Wednesday, September 5th, 2007
Royalty makes stopover in Celina
By Shelley Grieshop
Photo by Shelley Grieshop/The Daily Standard
A large mass of beautiful monarch butterflies cling to a branch at the Anderson home in rural Celina. The vividly-colored orange and black insects numbered in the thousands this week as they took a temporary break at the property on their annual migratory path to Mexico.
Betty Anderson's rural Celina home recently became a temporary hotel for thousands of monarch butterflies.
The beautiful insects with vivid orange and black markings are on their migratory path back to Mexico and have taken a liking to Anderson's 2-acre, wooded property along U.S. 127. The butterflies are clinging in droves - dozens hanging from several branches.
"We've lived her 50 years and never saw anything like this before," she says. "Actually, we hardly ever see any butterflies at all anymore."
Although the monarchs often are bold around people, too much commotion will make them take flight and circle the air like a scene from a sleep-aid commercial.
September is the time of year when monarch butterflies migrate to Mexico. It all begins in the spring when the butterflies head north, even as far as Canada. But by late August, they begin their long path back home to a specific area about 60 miles west of Mexico City.
What's really odd is the round-trip adventure takes four generations of monarchs to complete, meaning the great-great-grandchildren of those who began the journey are making the trip home without elders to show them the way.
"These monarchs have never even been to Mexico before," says Lee Paulson, a member of the Master Gardener program of Ohio State University. "So how do they know where they're going? It's just amazing."
Paulson, who speaks to organizations on how to build gardens to attract monarchs, says it's extraordinary how the beautiful creatures use their instincts to find their way back.
Before 1975, no one knew where the monarchs were heading each fall. Then scientists at the University of Kansas began a Monarch Watch program. Using thousands of volunteers across the country, they capture, tag and release the butterflies so they can track their path back to Mexico, Paulson says.

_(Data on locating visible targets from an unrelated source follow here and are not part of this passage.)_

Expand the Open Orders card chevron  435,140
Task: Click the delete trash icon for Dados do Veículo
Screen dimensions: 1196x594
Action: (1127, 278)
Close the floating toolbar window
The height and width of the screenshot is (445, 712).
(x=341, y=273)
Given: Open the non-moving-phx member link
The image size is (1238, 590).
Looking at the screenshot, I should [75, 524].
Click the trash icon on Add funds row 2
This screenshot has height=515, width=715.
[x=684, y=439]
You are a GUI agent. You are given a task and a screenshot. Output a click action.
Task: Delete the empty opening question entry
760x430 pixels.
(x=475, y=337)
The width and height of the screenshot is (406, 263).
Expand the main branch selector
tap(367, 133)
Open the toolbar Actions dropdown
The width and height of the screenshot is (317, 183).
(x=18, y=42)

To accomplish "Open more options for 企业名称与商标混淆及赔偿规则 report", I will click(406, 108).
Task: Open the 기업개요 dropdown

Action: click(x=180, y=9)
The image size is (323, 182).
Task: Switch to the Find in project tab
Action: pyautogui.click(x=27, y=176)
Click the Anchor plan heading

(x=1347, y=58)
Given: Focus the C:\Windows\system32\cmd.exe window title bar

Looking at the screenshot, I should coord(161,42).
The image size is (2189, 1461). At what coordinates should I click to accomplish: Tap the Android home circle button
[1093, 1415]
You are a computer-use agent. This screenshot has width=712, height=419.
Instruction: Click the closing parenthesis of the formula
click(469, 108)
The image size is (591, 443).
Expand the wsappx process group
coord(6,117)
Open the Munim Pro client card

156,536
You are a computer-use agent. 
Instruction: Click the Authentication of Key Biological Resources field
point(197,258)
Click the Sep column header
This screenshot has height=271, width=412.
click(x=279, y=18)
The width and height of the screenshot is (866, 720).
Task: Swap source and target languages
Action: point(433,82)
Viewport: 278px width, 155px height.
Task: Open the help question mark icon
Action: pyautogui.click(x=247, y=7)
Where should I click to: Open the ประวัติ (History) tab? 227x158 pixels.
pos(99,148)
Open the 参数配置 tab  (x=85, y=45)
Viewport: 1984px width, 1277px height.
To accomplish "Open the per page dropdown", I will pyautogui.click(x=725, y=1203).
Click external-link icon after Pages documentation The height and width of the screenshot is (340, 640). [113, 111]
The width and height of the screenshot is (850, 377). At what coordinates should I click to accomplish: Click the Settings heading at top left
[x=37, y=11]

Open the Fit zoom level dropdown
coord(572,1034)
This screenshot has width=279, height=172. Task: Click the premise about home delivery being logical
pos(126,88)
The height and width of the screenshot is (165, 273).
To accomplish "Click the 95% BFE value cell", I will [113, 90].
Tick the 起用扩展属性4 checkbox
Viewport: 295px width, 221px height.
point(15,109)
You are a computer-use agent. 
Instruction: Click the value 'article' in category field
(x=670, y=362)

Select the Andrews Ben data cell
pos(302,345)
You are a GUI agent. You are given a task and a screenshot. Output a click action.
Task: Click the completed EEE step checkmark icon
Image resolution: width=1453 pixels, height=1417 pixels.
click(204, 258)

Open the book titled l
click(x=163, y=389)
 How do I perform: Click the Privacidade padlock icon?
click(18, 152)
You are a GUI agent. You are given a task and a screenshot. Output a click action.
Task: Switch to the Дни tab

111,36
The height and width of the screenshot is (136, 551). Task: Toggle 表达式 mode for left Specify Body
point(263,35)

"This place where they go is of a certain altitude and loaded with trees. They say that so many of them hang on certain trees that sometimes the branches actually break," he says.
Like any weary traveler, the monarchs need a break on their long trek south and have chosen the Anderson landscape - the front and backyard - to rest and store up enough sugar to complete the trip, he explains. From Ohio, the "danaus plexippus," as scientists call them, have another 1,695 miles to go until they reach their homestead, the transvolcanic range in Mexico.
Anderson says the monarchs were the "thickest" on Sunday but have dwindled in numbers each day since their arrival last Thursday. She says the overwhelming sight didn't frighten her and she even joked that perhaps they were a sign from her late husband who passed away in February.
"Maybe it's just Warren," she says with a peaceful grin, as they circle a few feet above her head. "They really are beautiful to see, a little awe-inspiring."
Photo by Shelley Grieshop/The Daily Standard
One of thousands of beautiful monarch butterflies clings to a branch at the Anderson home in rural Celina. The vividly-colored orange and black insects numbered in the thousands this week as they took a temporary break at the property on their annual migratory path to Mexico.